New federal funding aims to better connect Delawareans to affordable care

Centers for Medicare & Medicaid Services administrator Chiquita Brooks-LaSure (left) recently visited Westside Family Healthcare in Wilmington with Congresswoman Lisa Blunt Rochester (in purple) to announce new funding for navigators to help connect patients to insurance under the ACA

Centers for Medicare & Medicaid Services administrator Chiquita Brooks-LaSure (left) recently visited Westside Family Healthcare in Wilmington with Congresswoman Lisa Blunt Rochester (in purple) to announce new funding for navigators to help connect patients to insurance under the ACA. (Westside Family Healthcare/Facebook)

For the past three years, Westside Family Healthcare has received $100,000 annually to fund patient navigators who help connect Delaware residents to health insurance through the Affordable Care Act.

That’s less than the $300,000 Westside got in 2017, before the Trump administration limited federal support for the navigator program.

Under the Biden administration, the funding has been expanded, and Westside will now receive $1 million over the next three years to create 12 navigator positions at facilities throughout the state.

Westside CEO Lolita Lopez said five navigator positions will be stationed at locations in Bear, Newark, and Wilmington. Another seven navigators will be spread out in communities trying to connect with those in need.

Navigators provide residents with information about the ACA health insurance exchange and which plans are available. They can help applicants determine which subsidies they may qualify for through the ACA, and they can also connect them to Medicaid or the Children’s Health Insurance Program if they qualify.

“Delaware is very fortunate that our uninsured rates are relatively low,” Lopez said. “But for all of us … anyone uninsured is too many, so we’re going to do our best to find them.”

The federal money, from the Centers for Medicare & Medicaid Services (CMS), will help Westside specifically target underserved and diverse populations across the urban, rural, and suburban areas of the state, especially migrant and seasonal agricultural workers.

“The Affordable Care Act was a huge step for us as a country. But we also know that if people don’t know about it, then they don’t have it,” said U.S. Rep.
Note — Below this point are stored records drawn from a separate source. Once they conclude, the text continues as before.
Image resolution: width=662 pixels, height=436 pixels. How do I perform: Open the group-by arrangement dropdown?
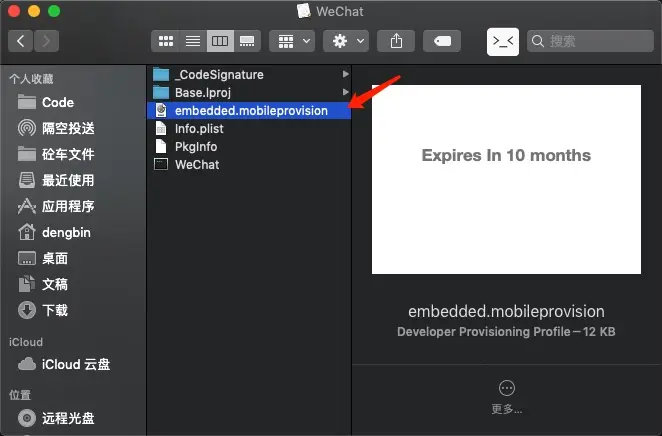point(292,41)
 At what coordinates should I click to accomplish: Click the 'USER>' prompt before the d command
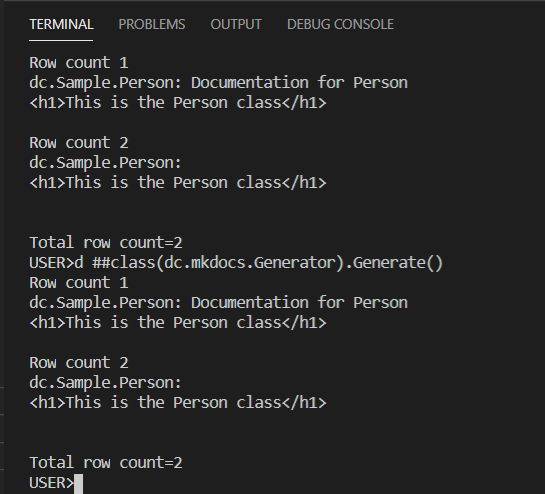click(52, 263)
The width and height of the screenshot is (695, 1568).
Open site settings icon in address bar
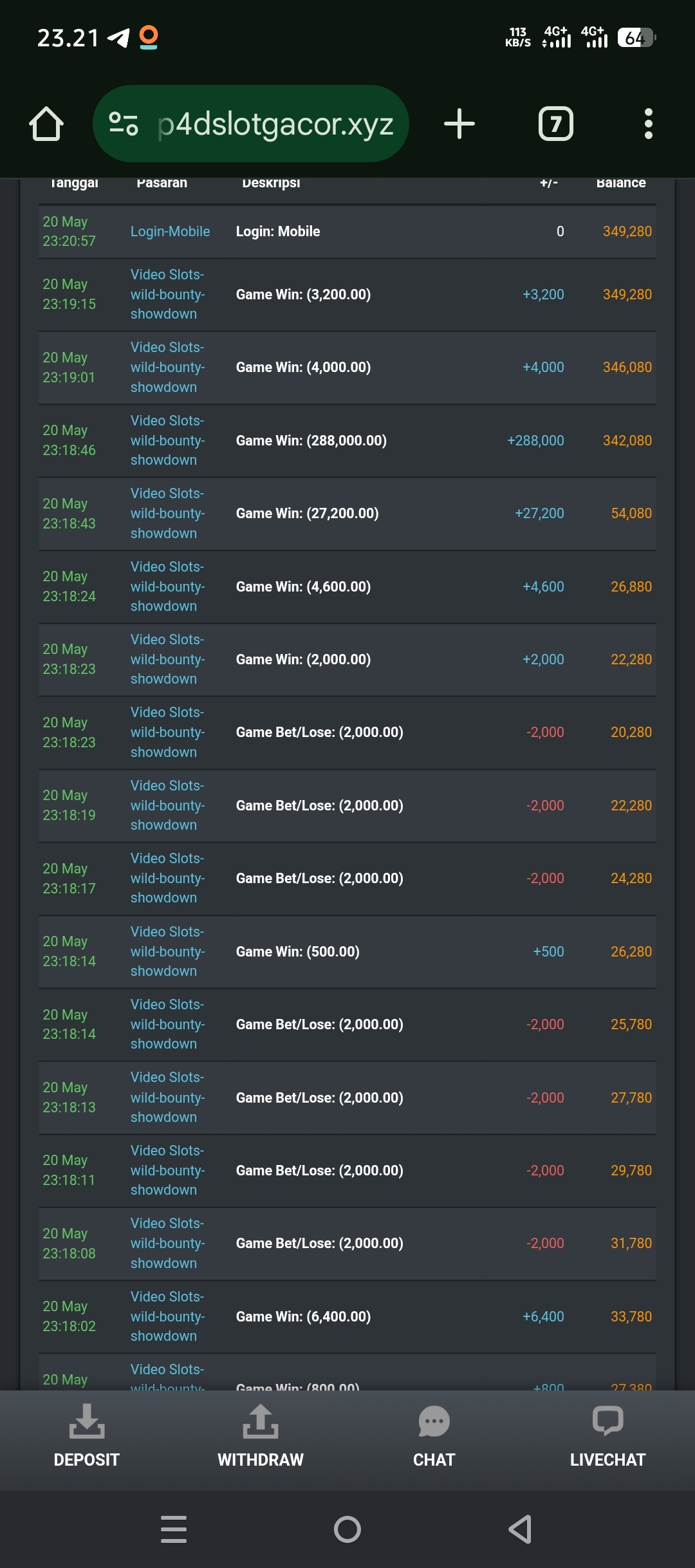tap(124, 124)
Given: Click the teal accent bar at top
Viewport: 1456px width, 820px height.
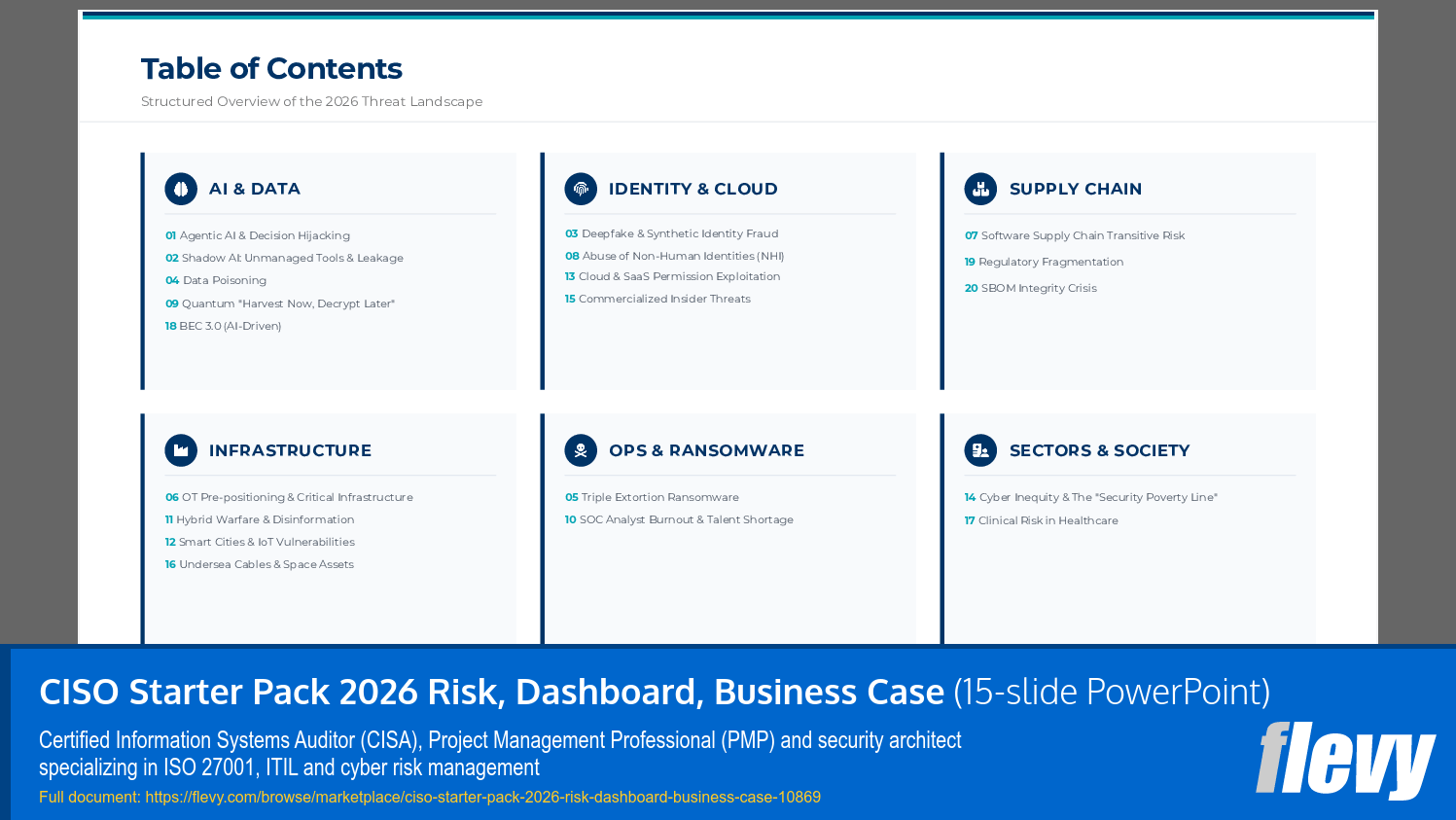Looking at the screenshot, I should 728,16.
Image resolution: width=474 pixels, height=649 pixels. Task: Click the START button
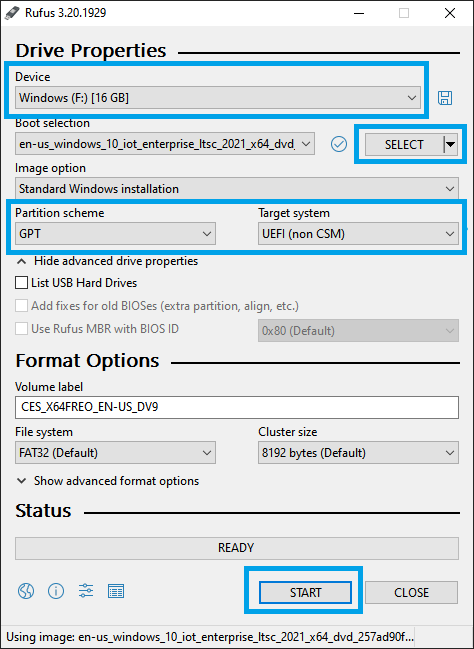[305, 592]
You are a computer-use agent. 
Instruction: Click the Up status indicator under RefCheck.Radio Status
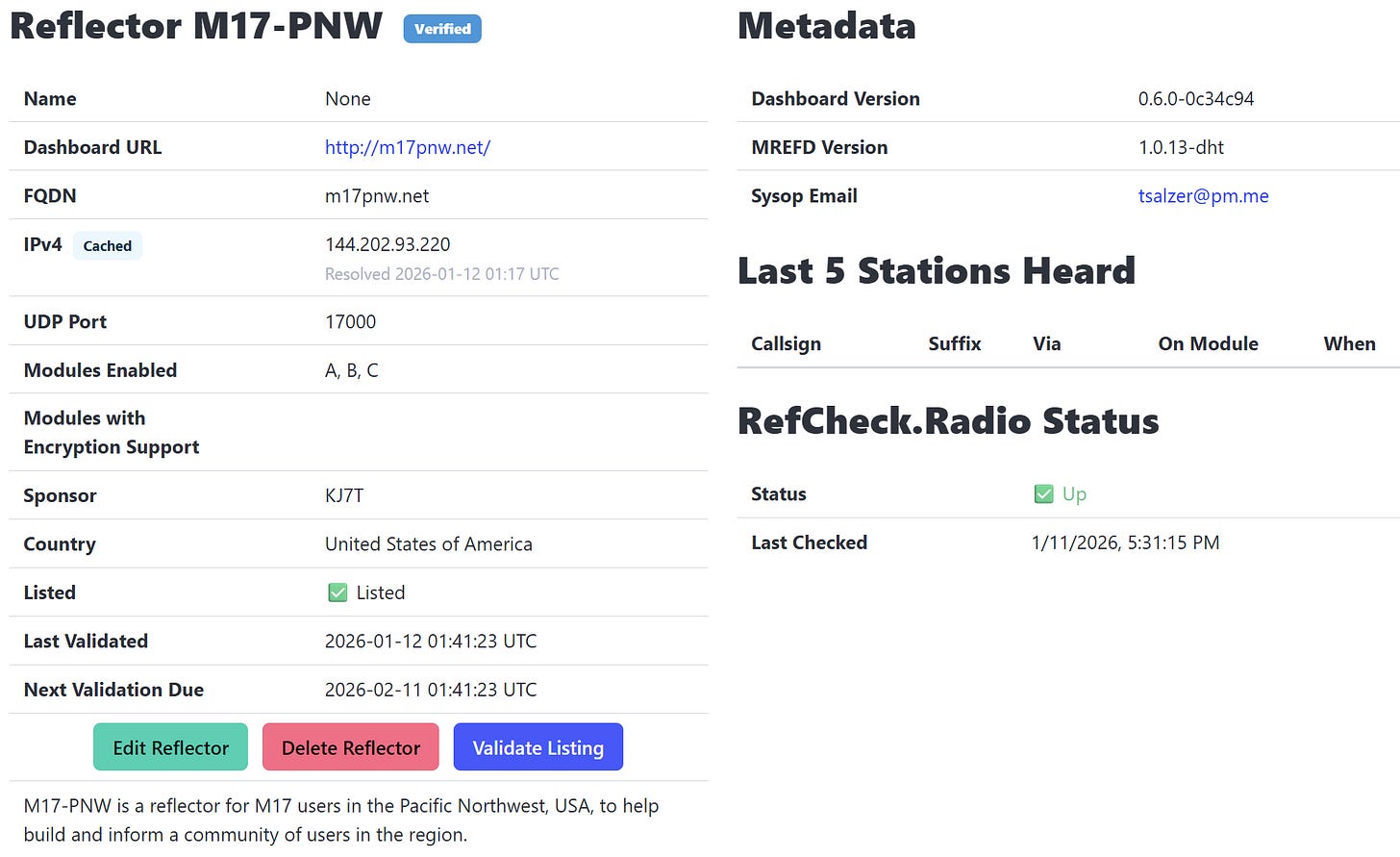[x=1074, y=493]
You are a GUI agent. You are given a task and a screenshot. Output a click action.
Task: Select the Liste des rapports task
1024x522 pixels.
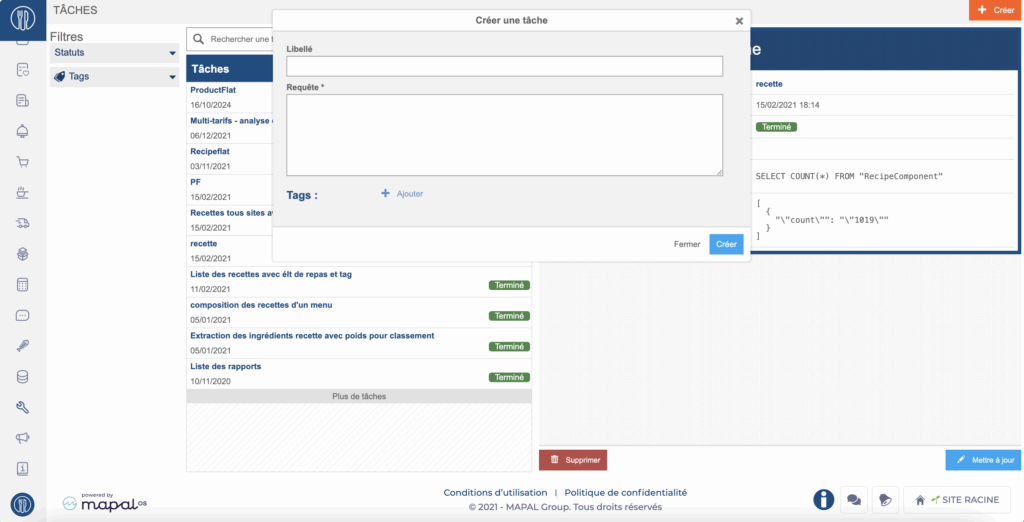tap(226, 366)
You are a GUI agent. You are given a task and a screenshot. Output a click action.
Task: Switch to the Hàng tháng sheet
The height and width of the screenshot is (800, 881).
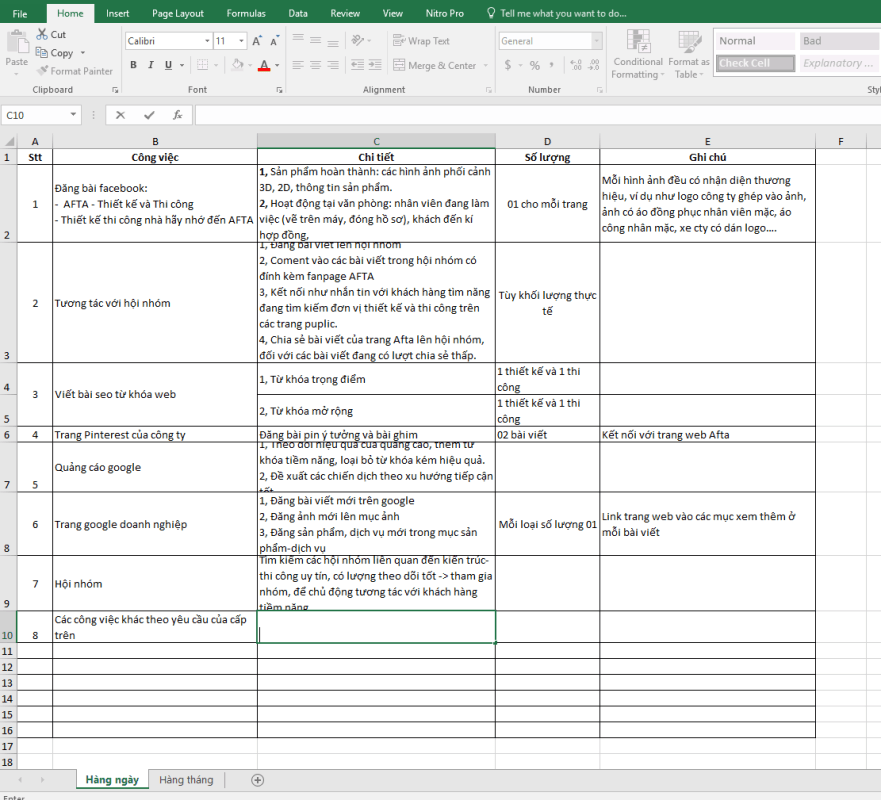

Lisa Blunt Rochester, Delaware’s congresswoman. “This navigator program is really designed to help get the word out to people, to help people be able to navigate through the process, to pick the plans that are best for them and potentially save money on their premiums.”

CMS administrator Chiquita Brooks-LaSure recently visited Westside to talk about the new funding.

“Local health coverage experts have worked hard to build relationships and trust in the communities in which they serve. These navigators consistently help consumers understand their options, helping with potential language and other barriers, so they can find health coverage that best fits their needs,” Brooks-LaSure said. “With this additional grant funding, even more navigators will be able to provide comprehensive assistance through customized educational and outreach activities, especially to underserved communities.”

In addition to the funding for Westside, Quality Insights Inc., a Delaware not-for-profit company focused on health care quality improvement, will get more than $856,770 for its navigator program.

Nationally, CMS is distributing $80 million in 30 states to train and certify more than 1,500 navigators.